As secondary analysis, we also explore other “non-optimal” choices of block splits identified by snp_ldsplit. (The optimal split is the one that minimizes the sum of squares of correlations between blocks.) We specifically consider whether non-optimal LD splits could produce statistically independent blocks of variants for the population.

## Secondary analysis of independence
# Visualize loss function (cost) as function of number of blocks
qplot(n_block, log10(cost+1), data = res) + theme_bw(16)

print(paste0("The minimum cost indices are ", which(res$cost == min(res$cost))))
#>  [1] "The minimum cost indices are 2" 
#>  [2] "The minimum cost indices are 3" 
#>  [3] "The minimum cost indices are 4" 
#>  [4] "The minimum cost indices are 5" 
#>  [5] "The minimum cost indices are 6" 
#>  [6] "The minimum cost indices are 7" 
#>  [7] "The minimum cost indices are 8" 
#>  [8] "The minimum cost indices are 9" 
#>  [9] "The minimum cost indices are 10"
#> [10] "The minimum cost indices are 11"
#> [11] "The minimum cost indices are 12"
#> [12] "The minimum cost indices are 13"
#> [13] "The minimum cost indices are 14"

# Use suboptimal choices
for (i in c(3,20,35)) {
  all_ind <- head(res$all_last[[i]], -1)
  
  print(paste0("The (valid) p-value for cost index = ", 
               i, " is ",
               getPValue(yri_G_22_2, 
                         block_boundaries = c(1,all_ind + 1),
                         p = 1,
                         largeP = FALSE,
                         nruns = 3000,
                         type = "both")[2]))
}
#> [1] "The (valid) p-value for cost index = 3 is 0.837720759746751"
#> [1] "The (valid) p-value for cost index = 20 is 0.642785738087304"
#> [1] "The (valid) p-value for cost index = 35 is 0.0309896701099633"

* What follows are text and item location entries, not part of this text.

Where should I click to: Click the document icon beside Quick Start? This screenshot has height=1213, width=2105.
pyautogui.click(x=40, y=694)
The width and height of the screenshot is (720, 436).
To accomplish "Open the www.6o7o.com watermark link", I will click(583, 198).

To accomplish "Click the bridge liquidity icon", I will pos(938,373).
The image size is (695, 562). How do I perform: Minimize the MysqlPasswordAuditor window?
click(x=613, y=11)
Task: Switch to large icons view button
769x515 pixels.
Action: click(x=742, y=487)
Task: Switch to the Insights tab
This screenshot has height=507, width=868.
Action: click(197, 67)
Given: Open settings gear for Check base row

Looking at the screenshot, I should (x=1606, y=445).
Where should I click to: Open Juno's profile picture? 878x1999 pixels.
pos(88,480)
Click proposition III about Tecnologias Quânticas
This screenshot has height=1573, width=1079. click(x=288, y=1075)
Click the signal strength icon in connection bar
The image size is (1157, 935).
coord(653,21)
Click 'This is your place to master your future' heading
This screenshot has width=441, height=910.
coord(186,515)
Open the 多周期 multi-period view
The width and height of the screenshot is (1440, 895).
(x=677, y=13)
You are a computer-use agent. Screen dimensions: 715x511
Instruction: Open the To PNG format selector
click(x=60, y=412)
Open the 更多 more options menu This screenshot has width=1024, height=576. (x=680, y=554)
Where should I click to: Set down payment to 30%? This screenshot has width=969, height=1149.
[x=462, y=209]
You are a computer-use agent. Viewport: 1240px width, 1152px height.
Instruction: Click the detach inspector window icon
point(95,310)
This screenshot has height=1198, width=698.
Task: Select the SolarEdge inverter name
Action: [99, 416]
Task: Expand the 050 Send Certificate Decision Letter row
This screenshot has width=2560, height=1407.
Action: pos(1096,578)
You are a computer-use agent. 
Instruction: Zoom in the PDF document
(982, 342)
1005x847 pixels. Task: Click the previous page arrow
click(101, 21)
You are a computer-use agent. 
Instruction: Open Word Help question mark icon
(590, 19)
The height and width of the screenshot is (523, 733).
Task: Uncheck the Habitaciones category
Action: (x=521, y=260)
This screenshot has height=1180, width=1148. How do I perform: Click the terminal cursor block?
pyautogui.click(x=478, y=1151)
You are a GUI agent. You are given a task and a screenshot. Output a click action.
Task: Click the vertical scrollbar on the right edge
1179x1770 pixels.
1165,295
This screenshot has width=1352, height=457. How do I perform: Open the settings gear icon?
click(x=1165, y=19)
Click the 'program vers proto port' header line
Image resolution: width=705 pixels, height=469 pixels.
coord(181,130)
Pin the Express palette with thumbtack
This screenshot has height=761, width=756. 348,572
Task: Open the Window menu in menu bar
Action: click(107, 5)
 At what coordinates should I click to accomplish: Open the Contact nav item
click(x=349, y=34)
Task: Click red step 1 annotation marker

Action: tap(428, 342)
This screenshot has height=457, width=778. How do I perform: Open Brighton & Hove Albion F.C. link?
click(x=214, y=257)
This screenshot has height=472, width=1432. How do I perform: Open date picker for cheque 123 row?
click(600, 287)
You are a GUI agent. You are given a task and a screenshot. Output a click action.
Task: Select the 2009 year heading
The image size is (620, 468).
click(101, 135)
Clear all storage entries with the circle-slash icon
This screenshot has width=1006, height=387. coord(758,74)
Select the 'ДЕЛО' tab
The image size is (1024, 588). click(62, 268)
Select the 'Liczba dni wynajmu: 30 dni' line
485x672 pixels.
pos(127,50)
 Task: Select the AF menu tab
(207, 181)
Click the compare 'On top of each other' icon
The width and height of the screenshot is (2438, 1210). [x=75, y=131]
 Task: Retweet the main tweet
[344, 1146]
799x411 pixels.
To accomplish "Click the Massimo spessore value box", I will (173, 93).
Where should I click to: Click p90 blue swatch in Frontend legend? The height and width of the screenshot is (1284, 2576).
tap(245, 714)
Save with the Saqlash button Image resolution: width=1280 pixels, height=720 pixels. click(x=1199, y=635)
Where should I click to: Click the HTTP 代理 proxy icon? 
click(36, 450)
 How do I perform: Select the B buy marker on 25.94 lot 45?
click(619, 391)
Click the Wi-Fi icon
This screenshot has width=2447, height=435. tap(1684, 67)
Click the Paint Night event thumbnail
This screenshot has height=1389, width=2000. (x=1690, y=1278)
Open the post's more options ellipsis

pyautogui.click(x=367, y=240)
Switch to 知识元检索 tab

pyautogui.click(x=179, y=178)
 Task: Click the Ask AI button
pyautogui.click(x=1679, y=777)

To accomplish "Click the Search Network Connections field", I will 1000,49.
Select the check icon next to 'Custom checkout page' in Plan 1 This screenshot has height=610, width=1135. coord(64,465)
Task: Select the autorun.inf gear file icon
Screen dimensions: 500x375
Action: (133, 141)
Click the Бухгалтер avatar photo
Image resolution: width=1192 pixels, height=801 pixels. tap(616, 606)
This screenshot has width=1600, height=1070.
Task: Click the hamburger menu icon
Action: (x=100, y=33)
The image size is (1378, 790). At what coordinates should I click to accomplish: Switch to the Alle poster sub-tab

The insignificant \(p\)-values for some choices of indices \(i\) suggest that there may be other ways to split the Chromosome 22 LD matrix for the Yoruban population, which produces statistically valid approximately independent blocks. They also demonstrate how our approach not only differs fundamentally from, but also complements, deterministic approaches like snp_ldsplit: instead of minimizing a quantity associated with the LD matrix and the identified blocks, we verify statistical properties that should be satisfied by the blocks output by LD splitting.